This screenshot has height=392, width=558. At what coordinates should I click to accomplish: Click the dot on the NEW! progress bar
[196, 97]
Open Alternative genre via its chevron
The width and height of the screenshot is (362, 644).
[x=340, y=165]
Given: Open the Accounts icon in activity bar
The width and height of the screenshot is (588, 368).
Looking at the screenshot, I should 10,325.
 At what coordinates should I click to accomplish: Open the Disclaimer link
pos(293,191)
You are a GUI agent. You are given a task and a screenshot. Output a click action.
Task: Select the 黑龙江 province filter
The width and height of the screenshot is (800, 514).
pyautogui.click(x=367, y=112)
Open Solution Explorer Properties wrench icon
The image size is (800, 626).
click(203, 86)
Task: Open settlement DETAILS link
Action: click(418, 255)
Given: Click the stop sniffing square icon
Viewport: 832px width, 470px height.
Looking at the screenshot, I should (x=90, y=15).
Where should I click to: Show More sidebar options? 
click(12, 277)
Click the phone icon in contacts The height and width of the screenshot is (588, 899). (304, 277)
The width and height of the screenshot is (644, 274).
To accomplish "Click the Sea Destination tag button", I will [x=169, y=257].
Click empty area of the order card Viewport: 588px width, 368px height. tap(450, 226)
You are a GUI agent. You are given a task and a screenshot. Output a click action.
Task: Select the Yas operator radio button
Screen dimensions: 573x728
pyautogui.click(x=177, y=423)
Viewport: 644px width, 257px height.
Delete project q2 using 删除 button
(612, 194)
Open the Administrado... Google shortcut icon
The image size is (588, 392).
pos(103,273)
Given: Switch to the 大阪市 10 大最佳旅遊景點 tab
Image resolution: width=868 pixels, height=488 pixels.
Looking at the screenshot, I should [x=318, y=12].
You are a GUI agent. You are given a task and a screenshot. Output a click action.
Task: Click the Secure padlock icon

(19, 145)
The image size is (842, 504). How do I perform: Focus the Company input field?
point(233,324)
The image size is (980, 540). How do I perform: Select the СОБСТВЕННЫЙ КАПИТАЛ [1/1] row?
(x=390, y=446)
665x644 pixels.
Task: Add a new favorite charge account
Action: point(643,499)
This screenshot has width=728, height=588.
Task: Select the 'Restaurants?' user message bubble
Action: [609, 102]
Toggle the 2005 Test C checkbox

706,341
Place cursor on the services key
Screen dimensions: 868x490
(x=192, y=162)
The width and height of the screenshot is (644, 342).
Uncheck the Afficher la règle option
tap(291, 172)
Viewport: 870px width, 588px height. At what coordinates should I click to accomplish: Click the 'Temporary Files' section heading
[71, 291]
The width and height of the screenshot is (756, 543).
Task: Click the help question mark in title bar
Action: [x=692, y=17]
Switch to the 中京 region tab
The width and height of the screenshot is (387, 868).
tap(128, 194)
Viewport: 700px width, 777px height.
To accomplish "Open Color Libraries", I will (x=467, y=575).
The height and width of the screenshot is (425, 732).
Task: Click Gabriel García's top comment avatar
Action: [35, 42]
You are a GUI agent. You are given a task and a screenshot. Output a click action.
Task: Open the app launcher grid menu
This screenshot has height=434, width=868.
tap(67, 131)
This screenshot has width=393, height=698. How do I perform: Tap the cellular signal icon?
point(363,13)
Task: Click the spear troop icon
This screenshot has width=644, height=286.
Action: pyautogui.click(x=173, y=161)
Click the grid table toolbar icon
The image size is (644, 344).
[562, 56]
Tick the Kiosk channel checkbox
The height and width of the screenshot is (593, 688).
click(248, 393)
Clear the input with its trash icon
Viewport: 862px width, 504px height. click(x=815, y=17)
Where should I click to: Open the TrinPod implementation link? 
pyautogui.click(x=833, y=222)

----------

• [What is expected] The lines to copy run from the one containing "This screenshot has width=644, height=286." through the last line above. Copy them exactly and include nothing else.

• [Exercise answer]
This screenshot has width=644, height=286.
Action: pyautogui.click(x=173, y=161)
Click the grid table toolbar icon
The image size is (644, 344).
[562, 56]
Tick the Kiosk channel checkbox
The height and width of the screenshot is (593, 688).
click(248, 393)
Clear the input with its trash icon
Viewport: 862px width, 504px height. click(x=815, y=17)
Where should I click to: Open the TrinPod implementation link? 
pyautogui.click(x=833, y=222)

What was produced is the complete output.